TASK GOAL: Starting with the line that contains "Viewport: 665px width, 628px height." and stopping after the line that contains "Given: Click the Imaget word in Step 2", return each line below exactly as written, with no others.

BEGIN DATA TO PROCESS

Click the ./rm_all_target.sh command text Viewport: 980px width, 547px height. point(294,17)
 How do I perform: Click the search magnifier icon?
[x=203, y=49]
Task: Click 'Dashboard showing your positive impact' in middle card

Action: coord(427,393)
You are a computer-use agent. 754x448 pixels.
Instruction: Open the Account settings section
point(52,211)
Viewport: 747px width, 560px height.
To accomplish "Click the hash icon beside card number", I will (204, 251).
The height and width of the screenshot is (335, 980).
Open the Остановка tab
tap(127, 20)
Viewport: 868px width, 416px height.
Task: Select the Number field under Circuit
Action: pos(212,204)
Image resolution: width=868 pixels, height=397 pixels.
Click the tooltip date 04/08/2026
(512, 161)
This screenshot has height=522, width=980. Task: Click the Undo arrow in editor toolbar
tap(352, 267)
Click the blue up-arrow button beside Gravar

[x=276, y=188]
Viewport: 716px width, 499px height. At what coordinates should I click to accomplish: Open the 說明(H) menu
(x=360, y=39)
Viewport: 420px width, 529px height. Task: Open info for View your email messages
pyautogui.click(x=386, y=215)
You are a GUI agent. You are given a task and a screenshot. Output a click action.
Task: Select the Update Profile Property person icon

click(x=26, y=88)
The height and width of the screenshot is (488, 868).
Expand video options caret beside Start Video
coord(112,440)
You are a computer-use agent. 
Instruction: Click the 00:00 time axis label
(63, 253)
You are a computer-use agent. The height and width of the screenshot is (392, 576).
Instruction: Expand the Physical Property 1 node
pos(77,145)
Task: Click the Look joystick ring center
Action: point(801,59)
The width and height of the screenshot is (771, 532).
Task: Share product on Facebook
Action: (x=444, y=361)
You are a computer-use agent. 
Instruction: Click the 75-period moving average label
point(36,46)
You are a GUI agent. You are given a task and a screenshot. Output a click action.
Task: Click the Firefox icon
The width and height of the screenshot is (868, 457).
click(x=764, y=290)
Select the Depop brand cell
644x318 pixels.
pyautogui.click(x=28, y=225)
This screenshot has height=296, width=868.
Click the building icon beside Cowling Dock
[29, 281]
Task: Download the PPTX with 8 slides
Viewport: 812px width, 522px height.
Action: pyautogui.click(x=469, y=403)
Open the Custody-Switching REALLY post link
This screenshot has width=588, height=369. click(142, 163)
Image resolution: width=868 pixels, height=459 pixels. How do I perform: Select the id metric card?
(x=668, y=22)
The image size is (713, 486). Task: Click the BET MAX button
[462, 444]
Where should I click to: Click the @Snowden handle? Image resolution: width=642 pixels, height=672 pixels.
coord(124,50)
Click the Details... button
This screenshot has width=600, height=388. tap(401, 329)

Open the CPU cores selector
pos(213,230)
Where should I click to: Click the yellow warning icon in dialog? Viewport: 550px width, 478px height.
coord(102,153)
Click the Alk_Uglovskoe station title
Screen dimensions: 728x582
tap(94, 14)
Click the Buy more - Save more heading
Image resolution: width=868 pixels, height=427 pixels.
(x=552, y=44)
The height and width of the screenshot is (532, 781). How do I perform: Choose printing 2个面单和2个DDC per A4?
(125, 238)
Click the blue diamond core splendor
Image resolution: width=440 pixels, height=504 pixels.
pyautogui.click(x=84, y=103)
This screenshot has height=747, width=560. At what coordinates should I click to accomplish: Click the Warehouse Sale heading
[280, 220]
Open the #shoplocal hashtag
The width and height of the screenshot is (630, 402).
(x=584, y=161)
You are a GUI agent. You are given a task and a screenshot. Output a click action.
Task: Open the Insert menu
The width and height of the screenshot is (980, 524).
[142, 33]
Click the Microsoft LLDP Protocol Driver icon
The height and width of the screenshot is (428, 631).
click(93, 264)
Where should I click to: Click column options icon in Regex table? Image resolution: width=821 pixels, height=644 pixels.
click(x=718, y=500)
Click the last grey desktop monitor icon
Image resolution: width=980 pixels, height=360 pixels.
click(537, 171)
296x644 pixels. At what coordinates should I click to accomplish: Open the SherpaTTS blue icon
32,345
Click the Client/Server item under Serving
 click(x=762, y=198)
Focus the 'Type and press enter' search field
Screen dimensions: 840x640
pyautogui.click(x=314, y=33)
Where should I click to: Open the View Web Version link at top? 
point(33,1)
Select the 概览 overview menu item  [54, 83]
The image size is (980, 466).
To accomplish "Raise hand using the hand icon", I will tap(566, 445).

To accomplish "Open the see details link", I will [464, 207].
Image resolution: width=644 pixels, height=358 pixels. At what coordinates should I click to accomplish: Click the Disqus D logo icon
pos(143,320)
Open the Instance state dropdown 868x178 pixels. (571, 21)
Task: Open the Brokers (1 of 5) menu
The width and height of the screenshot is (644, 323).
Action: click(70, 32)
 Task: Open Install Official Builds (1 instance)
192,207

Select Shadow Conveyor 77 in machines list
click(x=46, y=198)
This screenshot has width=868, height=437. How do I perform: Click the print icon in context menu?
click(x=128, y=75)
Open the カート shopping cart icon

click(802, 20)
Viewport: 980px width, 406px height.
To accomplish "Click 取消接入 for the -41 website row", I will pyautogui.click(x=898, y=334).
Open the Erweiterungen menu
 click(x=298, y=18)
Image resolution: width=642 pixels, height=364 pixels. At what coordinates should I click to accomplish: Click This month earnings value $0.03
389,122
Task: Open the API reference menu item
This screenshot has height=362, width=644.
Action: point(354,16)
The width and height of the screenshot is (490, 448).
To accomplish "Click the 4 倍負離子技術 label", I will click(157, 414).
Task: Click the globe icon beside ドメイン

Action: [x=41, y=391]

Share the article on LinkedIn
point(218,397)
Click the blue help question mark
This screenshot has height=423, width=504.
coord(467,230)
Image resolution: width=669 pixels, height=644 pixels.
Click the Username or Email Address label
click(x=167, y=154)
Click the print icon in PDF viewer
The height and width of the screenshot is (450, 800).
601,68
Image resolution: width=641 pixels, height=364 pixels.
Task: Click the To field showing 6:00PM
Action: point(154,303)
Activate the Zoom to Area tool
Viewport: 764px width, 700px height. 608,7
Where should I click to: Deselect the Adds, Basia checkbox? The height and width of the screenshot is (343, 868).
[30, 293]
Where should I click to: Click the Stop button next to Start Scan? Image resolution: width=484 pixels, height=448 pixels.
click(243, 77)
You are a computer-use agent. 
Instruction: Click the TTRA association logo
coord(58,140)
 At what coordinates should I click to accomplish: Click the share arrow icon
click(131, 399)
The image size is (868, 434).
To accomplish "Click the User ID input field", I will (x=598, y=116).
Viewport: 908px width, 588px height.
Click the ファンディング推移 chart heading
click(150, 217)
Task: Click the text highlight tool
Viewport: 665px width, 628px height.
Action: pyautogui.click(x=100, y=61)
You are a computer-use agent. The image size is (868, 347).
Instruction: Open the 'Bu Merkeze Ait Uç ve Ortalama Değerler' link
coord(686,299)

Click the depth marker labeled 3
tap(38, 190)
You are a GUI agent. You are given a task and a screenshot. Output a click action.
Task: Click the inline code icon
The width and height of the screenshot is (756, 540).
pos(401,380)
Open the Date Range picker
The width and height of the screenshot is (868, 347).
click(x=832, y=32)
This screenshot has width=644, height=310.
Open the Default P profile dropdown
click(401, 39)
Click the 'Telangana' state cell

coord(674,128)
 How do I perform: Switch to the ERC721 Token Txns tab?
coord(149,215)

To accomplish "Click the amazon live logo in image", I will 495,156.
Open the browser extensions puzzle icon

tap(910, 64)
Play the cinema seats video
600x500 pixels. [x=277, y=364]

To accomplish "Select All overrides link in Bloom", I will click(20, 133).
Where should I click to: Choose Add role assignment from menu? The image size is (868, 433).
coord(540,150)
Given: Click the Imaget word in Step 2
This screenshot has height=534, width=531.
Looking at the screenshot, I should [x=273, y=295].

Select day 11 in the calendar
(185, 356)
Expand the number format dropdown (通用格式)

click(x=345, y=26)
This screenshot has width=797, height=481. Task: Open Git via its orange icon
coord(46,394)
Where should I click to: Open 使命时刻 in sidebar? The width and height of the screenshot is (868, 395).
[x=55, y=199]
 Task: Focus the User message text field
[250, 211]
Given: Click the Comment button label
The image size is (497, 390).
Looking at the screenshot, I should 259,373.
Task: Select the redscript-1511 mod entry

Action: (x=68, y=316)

END DATA TO PROCESS

EXERCISE ANSWER:
Viewport: 665px width, 628px height.
Action: pyautogui.click(x=100, y=61)
You are a computer-use agent. The image size is (868, 347).
Instruction: Open the 'Bu Merkeze Ait Uç ve Ortalama Değerler' link
coord(686,299)

Click the depth marker labeled 3
tap(38, 190)
You are a GUI agent. You are given a task and a screenshot. Output a click action.
Task: Click the inline code icon
The width and height of the screenshot is (756, 540).
pos(401,380)
Open the Date Range picker
The width and height of the screenshot is (868, 347).
click(x=832, y=32)
This screenshot has width=644, height=310.
Open the Default P profile dropdown
click(401, 39)
Click the 'Telangana' state cell

coord(674,128)
 How do I perform: Switch to the ERC721 Token Txns tab?
coord(149,215)

To accomplish "Click the amazon live logo in image", I will 495,156.
Open the browser extensions puzzle icon

tap(910, 64)
Play the cinema seats video
600x500 pixels. [x=277, y=364]

To accomplish "Select All overrides link in Bloom", I will click(20, 133).
Where should I click to: Choose Add role assignment from menu? The image size is (868, 433).
coord(540,150)
Given: Click the Imaget word in Step 2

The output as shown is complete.